O baseado acabou. Eu estava fumado e meio bêbado. Larissa falava sem parar sobre música e cinema. Eu a escutava, desatento.

Indaguei:

“Cê tá com fome, Lari?”

“Sim. Esse baseado laricou.”

Fui pra cozinha. Abri a geladeira. Porra nenhuma. Só salada e bife. Vou fazer uma saladona, um bifão e já era.

Coloquei a mão na massa.

É impressionante como uma mulher admira os dotes culinários de um cara.
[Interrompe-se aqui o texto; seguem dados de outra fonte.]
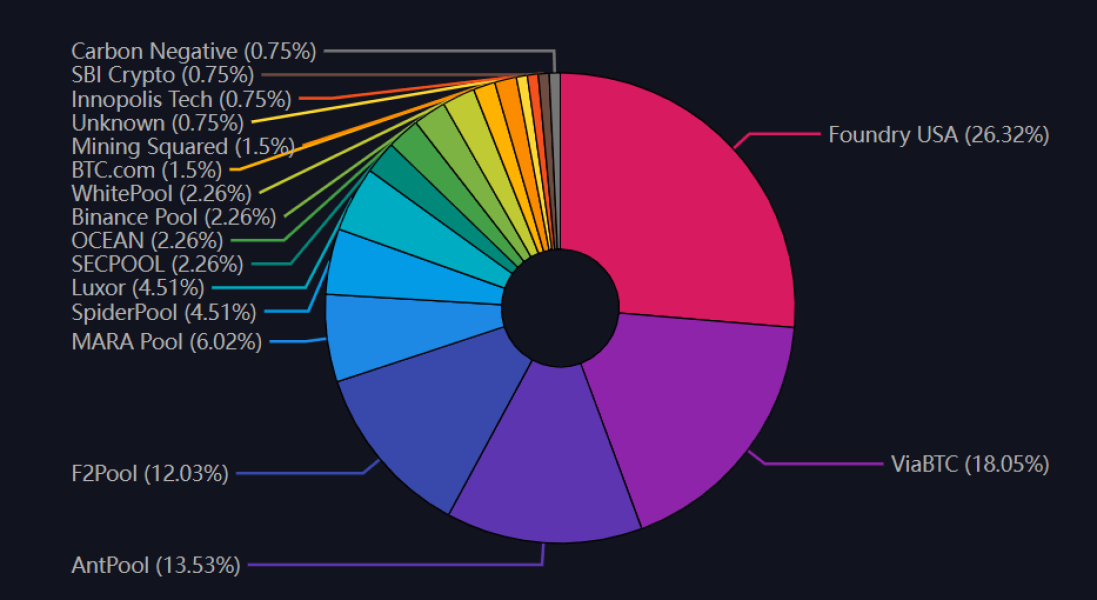
Task: Click the SECPOOL (2.26%) label
Action: (157, 264)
Ontem, na calada da noite, Larissa me aparece aqui. Eu estava no meio daquela soneca pós-bebedeira. Comemos uns bifes, queimamos unzinho e bebemos um vinho tinto. Larissa me contou sobre sua primeira trepada. Geralmente, primeira vez de mulher é muito mais interessante que a de homem. Elas não contam sobre suas aventuras com prostituas ou empregadas. Nada contra essas mulheres. Inclusive, essas damas deveriam desfilar sobre a cavalaria da Polícia Militar no centro das principais cidades brasileiras. Bem, as histórias que são garganteadas por aí não passam do convencional. Por isso minha indignação.
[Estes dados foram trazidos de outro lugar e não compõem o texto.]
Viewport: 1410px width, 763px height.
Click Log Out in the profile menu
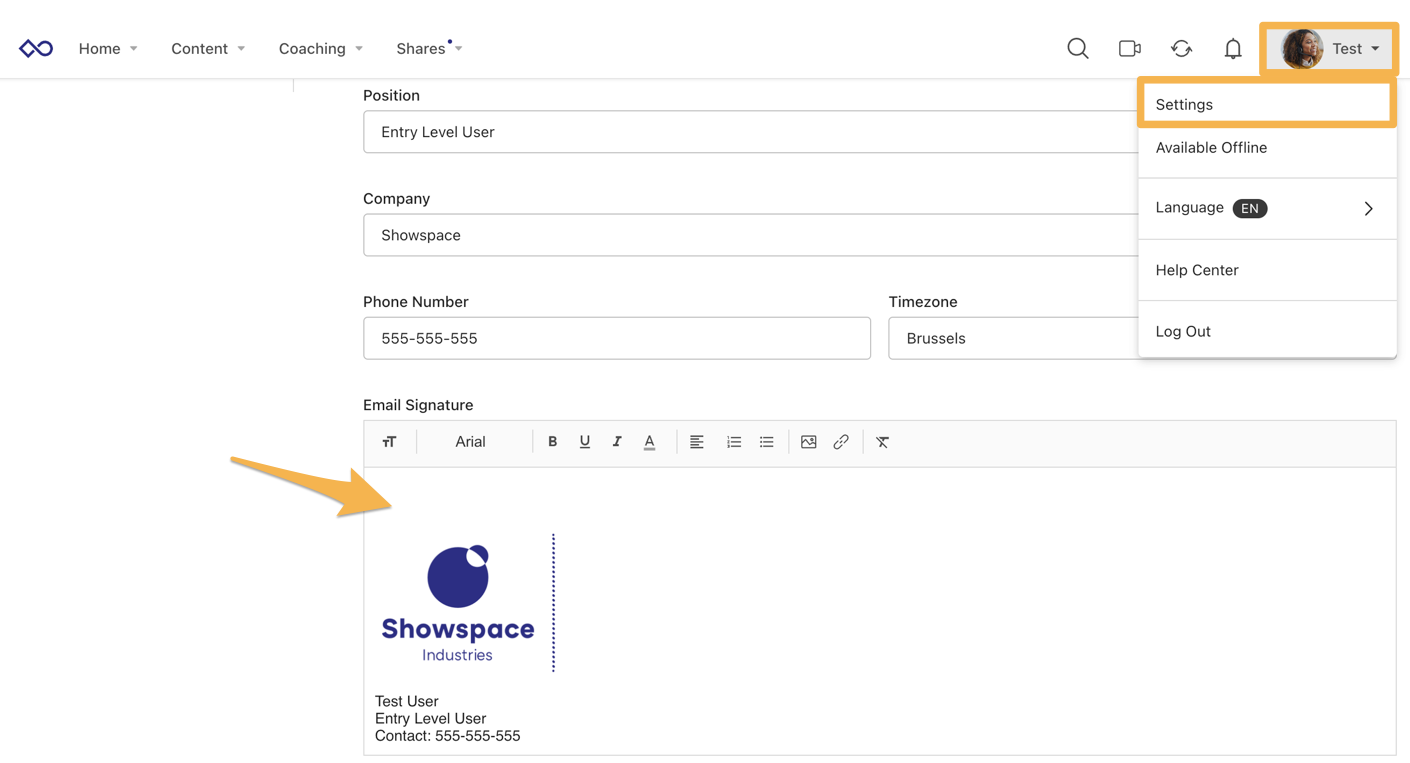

Larissa se empolga. Fala com grandes gestos. Zé não estava por perto pra monopolizar a conversa. Ela se mostra uma grande contadora de causos. Fica menos elegante e mais safada. Diz:

“A história toda começou quando eu tinha uns quinze, dezesseis anos e conheci Zeca numa festinha da escola. Ele não tinha nem um atributo. Era magro, feio e quebrado. O cara não tinha grana pra comermos um sanduba na esquina. Mas Zeca tinha lábia. Sabia as palavras como poucos. Tinha uma enciclopédia de literatura dentro da cabeça. Dizia que já tinha lido Machado de Assis, José de Alencar e Lima Barreto...”

“Porra”, brado. “O sujeito era responsa.”

“Responsa? Ouça só, Beck: A gente ia pra escola todos os dias. Eu contava sobre minha vida. Ele falava sobre a dele. Fumava uns três, quatro cigarro no caminho do colégio. Aí, a gente se encontrava no intervalo. Tínhamos apenas quinze minutos pra conversarmos. E dava tempo. Ele falava sobre música. Ah, como eu adorava vê-lo discorrer sobre as principais bandas de rock...”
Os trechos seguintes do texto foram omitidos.